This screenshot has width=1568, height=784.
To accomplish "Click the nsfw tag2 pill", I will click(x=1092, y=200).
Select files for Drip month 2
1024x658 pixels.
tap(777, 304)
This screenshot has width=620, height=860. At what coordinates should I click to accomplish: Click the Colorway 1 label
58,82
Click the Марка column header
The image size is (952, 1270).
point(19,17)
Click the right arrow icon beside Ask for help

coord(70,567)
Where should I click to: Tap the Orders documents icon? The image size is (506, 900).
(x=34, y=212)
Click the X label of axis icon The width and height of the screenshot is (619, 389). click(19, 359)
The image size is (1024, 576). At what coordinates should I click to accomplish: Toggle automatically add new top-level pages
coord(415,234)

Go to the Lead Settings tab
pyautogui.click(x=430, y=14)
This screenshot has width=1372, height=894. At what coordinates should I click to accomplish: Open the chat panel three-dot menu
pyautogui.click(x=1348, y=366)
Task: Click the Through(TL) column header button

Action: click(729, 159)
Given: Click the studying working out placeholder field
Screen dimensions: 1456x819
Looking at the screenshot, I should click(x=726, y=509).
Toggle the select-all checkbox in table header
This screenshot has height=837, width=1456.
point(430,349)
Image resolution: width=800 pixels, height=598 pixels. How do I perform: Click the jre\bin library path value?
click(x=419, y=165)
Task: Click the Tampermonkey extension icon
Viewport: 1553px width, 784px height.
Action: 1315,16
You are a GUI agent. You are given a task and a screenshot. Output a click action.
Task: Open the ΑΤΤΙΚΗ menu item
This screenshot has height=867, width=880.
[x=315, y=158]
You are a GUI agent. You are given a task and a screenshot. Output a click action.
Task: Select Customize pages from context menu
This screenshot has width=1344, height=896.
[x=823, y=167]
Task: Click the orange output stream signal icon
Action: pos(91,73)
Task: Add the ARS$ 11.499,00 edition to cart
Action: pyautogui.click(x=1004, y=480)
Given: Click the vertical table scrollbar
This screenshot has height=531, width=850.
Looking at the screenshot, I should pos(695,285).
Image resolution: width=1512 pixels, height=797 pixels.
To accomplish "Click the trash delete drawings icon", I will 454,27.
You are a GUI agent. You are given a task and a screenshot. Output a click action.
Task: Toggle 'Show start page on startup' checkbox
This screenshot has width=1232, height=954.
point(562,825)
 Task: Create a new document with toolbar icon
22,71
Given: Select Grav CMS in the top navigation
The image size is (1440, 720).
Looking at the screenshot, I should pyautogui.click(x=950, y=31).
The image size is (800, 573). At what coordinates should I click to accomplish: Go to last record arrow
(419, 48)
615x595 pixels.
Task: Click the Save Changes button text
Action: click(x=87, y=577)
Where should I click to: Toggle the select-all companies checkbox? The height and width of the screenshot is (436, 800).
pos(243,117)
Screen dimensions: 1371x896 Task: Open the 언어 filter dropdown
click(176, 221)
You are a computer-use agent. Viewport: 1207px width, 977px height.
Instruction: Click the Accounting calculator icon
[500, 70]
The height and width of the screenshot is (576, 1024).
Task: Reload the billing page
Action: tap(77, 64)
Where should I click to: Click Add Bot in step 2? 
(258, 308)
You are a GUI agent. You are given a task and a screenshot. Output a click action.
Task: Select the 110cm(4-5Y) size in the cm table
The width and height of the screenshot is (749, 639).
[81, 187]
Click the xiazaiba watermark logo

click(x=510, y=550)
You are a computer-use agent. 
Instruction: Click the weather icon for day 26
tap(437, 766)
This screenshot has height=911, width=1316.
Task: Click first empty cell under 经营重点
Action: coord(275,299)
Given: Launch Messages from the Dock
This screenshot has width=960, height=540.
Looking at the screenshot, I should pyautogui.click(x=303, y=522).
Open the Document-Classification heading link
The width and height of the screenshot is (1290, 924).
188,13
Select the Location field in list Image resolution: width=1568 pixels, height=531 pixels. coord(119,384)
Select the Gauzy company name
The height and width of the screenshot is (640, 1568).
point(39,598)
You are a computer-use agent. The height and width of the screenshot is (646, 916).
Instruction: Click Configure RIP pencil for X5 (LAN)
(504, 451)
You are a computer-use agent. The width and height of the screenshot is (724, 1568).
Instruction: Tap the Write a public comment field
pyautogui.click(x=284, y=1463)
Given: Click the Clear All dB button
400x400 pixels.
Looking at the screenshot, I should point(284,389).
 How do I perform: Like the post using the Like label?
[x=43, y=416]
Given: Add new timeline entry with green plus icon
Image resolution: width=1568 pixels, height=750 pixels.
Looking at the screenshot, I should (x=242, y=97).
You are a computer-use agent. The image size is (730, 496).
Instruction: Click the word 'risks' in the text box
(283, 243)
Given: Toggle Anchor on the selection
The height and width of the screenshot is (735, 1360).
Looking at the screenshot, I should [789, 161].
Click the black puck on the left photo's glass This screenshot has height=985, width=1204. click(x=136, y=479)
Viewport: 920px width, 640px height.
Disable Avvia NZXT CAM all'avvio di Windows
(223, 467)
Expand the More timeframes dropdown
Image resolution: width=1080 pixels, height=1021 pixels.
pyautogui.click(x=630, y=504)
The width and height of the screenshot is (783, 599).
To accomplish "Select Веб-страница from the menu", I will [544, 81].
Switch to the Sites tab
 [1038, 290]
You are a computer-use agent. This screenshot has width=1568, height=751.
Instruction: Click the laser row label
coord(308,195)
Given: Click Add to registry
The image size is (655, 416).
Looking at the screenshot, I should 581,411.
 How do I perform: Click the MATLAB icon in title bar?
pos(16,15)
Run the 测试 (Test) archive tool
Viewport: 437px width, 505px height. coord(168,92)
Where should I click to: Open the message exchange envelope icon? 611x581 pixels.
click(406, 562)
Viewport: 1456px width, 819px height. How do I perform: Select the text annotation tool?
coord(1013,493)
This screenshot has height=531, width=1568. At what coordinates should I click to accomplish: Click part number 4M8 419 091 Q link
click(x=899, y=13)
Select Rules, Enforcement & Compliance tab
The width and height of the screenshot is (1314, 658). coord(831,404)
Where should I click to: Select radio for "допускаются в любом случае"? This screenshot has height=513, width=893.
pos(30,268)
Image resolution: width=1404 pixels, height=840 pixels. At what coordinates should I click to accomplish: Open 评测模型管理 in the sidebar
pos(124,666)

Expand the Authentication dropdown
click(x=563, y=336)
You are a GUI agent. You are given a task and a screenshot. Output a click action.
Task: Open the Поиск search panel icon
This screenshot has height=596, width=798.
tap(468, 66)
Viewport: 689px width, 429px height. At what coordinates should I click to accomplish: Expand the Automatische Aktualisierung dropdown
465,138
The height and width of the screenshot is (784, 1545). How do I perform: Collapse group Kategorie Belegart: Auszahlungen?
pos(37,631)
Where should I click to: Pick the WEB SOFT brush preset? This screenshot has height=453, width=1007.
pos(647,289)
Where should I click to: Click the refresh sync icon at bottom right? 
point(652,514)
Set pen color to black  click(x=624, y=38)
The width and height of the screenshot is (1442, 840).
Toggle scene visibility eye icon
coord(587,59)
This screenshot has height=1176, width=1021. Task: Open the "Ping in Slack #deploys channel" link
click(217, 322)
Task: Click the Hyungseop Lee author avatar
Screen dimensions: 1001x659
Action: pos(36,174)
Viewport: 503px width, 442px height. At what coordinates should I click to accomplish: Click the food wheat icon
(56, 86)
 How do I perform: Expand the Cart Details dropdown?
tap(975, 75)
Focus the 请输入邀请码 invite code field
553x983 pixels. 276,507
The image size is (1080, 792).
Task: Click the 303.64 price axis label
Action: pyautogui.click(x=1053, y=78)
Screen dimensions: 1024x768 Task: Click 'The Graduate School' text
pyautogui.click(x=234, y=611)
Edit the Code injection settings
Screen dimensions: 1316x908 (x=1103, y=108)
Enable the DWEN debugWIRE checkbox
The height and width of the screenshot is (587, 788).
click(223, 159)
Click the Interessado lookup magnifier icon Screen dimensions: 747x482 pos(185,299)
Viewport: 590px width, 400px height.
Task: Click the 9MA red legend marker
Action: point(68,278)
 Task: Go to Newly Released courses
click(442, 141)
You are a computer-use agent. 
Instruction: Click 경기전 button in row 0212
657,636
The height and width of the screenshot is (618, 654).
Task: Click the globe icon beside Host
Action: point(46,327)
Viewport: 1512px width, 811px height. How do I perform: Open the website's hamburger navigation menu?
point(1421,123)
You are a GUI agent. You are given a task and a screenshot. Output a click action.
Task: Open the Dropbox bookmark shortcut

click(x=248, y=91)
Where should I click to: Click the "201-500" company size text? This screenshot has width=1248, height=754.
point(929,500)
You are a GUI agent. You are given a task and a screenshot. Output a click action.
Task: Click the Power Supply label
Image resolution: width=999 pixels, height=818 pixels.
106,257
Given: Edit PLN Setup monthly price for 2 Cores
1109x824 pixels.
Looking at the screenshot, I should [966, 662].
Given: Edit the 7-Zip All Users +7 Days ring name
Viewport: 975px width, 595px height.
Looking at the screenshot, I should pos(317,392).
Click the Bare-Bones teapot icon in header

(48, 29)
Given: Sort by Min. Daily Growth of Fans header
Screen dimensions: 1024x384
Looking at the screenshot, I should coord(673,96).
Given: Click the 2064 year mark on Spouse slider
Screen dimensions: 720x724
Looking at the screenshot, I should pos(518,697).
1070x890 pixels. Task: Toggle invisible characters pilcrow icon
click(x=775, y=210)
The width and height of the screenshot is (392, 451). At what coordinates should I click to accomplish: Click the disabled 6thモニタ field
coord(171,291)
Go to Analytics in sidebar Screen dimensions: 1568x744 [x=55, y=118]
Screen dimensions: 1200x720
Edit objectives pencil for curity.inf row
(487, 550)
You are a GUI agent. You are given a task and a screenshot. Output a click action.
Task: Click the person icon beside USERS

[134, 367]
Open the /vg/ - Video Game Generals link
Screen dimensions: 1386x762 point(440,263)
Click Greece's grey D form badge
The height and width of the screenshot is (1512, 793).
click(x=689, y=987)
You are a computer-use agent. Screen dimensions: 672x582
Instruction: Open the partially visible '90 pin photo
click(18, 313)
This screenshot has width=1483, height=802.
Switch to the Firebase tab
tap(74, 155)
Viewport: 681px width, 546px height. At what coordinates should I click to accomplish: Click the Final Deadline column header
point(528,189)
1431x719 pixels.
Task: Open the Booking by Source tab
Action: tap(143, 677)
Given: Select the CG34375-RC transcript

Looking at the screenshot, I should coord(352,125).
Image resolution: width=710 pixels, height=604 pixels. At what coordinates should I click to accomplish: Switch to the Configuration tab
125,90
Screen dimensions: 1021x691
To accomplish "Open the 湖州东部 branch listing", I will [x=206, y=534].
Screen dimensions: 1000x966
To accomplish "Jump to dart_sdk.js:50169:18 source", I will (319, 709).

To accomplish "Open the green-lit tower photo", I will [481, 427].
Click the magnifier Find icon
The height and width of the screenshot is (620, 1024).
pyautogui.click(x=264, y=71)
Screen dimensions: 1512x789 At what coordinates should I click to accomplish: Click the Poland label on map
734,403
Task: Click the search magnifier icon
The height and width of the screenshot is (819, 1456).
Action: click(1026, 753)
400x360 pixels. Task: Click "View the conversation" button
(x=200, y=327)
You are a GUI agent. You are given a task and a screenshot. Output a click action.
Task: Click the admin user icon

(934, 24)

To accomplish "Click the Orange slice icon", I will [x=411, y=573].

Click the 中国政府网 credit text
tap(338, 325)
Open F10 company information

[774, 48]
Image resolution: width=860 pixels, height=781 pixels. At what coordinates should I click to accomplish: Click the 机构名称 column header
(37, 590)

■ **PROMPT**: Rewrite the part of the listing that opens with the line containing "Viewport: 689px width, 429px" and closes with the line containing "click(442, 141)", changing "Expand" to "Open" and leaving everything else as it is.

■ **SOLUTION**:
Viewport: 689px width, 429px height. At what coordinates should I click to accomplish: Open the Automatische Aktualisierung dropdown
465,138
The height and width of the screenshot is (784, 1545). How do I perform: Collapse group Kategorie Belegart: Auszahlungen?
pos(37,631)
Where should I click to: Pick the WEB SOFT brush preset? This screenshot has height=453, width=1007.
pos(647,289)
Where should I click to: Click the refresh sync icon at bottom right? 
point(652,514)
Set pen color to black  click(x=624, y=38)
The width and height of the screenshot is (1442, 840).
Toggle scene visibility eye icon
coord(587,59)
This screenshot has height=1176, width=1021. Task: Open the "Ping in Slack #deploys channel" link
click(217, 322)
Task: Click the Hyungseop Lee author avatar
Screen dimensions: 1001x659
Action: pos(36,174)
Viewport: 503px width, 442px height. At what coordinates should I click to accomplish: Click the food wheat icon
(56, 86)
 How do I perform: Open the Cart Details dropdown?
tap(975, 75)
Focus the 请输入邀请码 invite code field
553x983 pixels. 276,507
The image size is (1080, 792).
Task: Click the 303.64 price axis label
Action: pyautogui.click(x=1053, y=78)
Screen dimensions: 1024x768 Task: Click 'The Graduate School' text
pyautogui.click(x=234, y=611)
Edit the Code injection settings
Screen dimensions: 1316x908 (x=1103, y=108)
Enable the DWEN debugWIRE checkbox
The height and width of the screenshot is (587, 788).
click(223, 159)
Click the Interessado lookup magnifier icon Screen dimensions: 747x482 pos(185,299)
Viewport: 590px width, 400px height.
Task: Click the 9MA red legend marker
Action: point(68,278)
 Task: Go to Newly Released courses
click(442, 141)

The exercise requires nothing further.